SEO

The pSEO playbook for product-data sites in 2026

How to build a programmatic-SEO product-data site that ranks in Google AND gets cited by ChatGPT, Claude, and Perplexity. Real architecture, real schema, real costs.

By Matt Hall·May 9, 2026·8 min read

Programmatic SEO (pSEO) for product-data sites in 2026 is in a weird place. Google's "Discovered, currently not indexed" rate is at all-time highs for thin programmatic pages. AI crawlers (GPTBot, ClaudeBot, PerplexityBot) have become a meaningful traffic source but reward stat-rich content over keyword-stuffed templates. The competitors that figured out the AEO (Answer Engine Optimization) angle in 2025 are picking up citations in ChatGPT and Perplexity at 2x to 4x the rate of competitors that didn't.
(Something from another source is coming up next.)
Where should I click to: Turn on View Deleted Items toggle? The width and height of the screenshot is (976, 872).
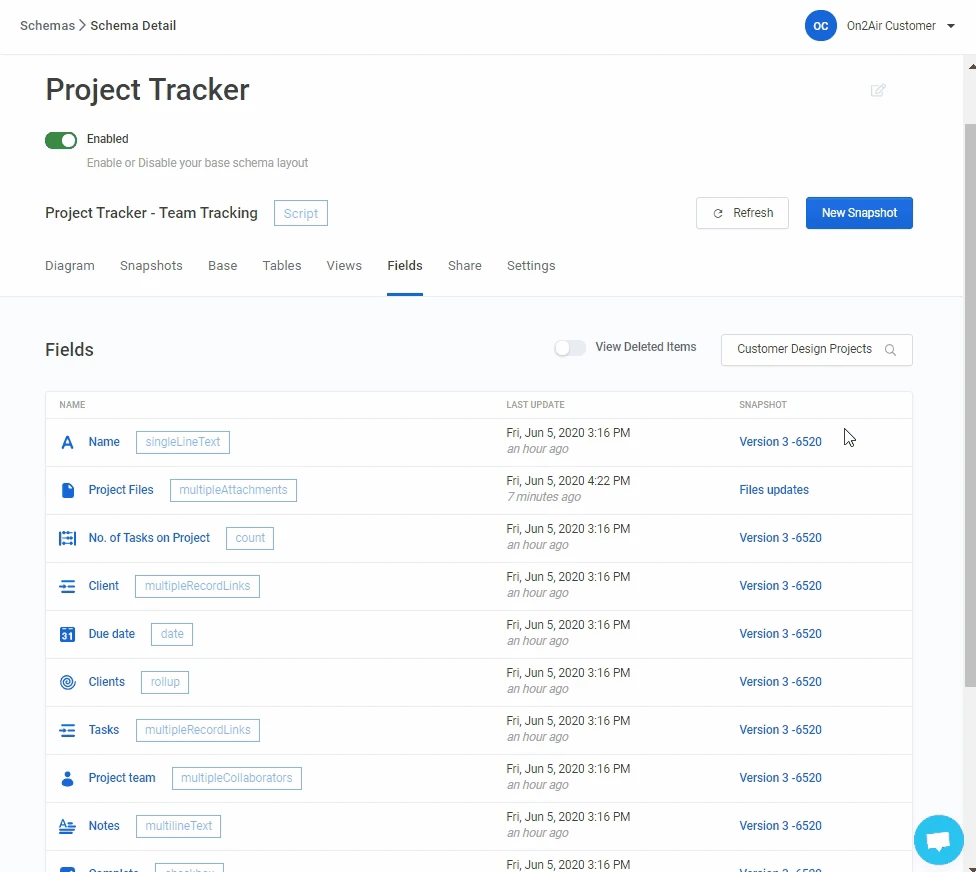(570, 348)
This post is the playbook we ran when we launched retailerapi.com in May 2026. Real architecture, real schema, real costs. Adapt as fits.

The premise

You have a database of N products (hundreds, thousands, millions). You want each product to live at a unique URL (/p/) that:

Ranks in Google for long-tail product queries (UPC, EAN, " price history", " walmart")
Gets cited by ChatGPT, Claude, Perplexity, Google AI Overviews when users ask product-data questions
Doesn't trigger thin-content penalties when you publish 100k+ pages
Costs less than $20/100k page views to operate

These goals tension each other. Density-rich pages that satisfy AEO can be slow to render. Sitemap chunks for 1M+ URLs need careful traffic-priority ordering. Schema.org markup that satisfies Google's product carousel rules can fail Bradley placement audits if you copy-paste templates.

Step 1: Pick the URL pattern

The /p/ pattern is correct. Reasons:

Stable across retailers (UPC stays the same; product titles drift)
Cleanly canonical (/p/194629116676 is one URL, no slashes-vs-no-slashes ambiguity)
Works with browser autocomplete and link-shareability
LLM crawlers can guess them ("the URL for UPC X is /p/") which makes citations more shareable

Avoid: /products/// — too many breakable layers. Avoid: / — title drift breaks links forever.

Step 2: Build the sitemap correctly

Three sitemap files, not one:

/sitemap.xml          → sitemap-index. Lists the chunks below.
/sitemaps/static.xml  → apex routes (homepage, pricing, blog posts, legal)
/sitemaps/products/0  → first 50,000 products
/sitemaps/products/1  → next 50,000
...

Sort the products inside each chunk by traffic_score DESC. Highest-traffic pages get reindexed first, which lets Google reallocate crawl budget to your hot pages without sacrificing the long tail.

Don't: dump all 1M URLs into a single 1M-URL sitemap. Google's max-50k-URLs-per-sitemap rule is real, and even within that you want priority ordering. Don't: rely on Next.js's default sitemap.ts metadata convention if you have more than ~10k URLs — you need the route-handler approach for chunked output.

Step 3: Robots.txt with explicit AI-bot allowlist

The default User-Agent: * Allow-all is not enough. Some AI bots only honor explicit lines. Allow these by name:

User-Agent: GPTBot
Allow: /

User-Agent: ChatGPT-User
Allow: /

User-Agent: OAI-SearchBot
Allow: /

User-Agent: ClaudeBot
Allow: /

User-Agent: anthropic-ai
Allow: /

User-Agent: Claude-Web
Allow: /

User-Agent: PerplexityBot
Allow: /

User-Agent: Google-Extended
Allow: /

User-Agent: Bingbot
Allow: /

User-Agent: Applebot-Extended
Allow: /

(Plus User-Agent: * Allow-all for the rest, and Sitemap: pointer.)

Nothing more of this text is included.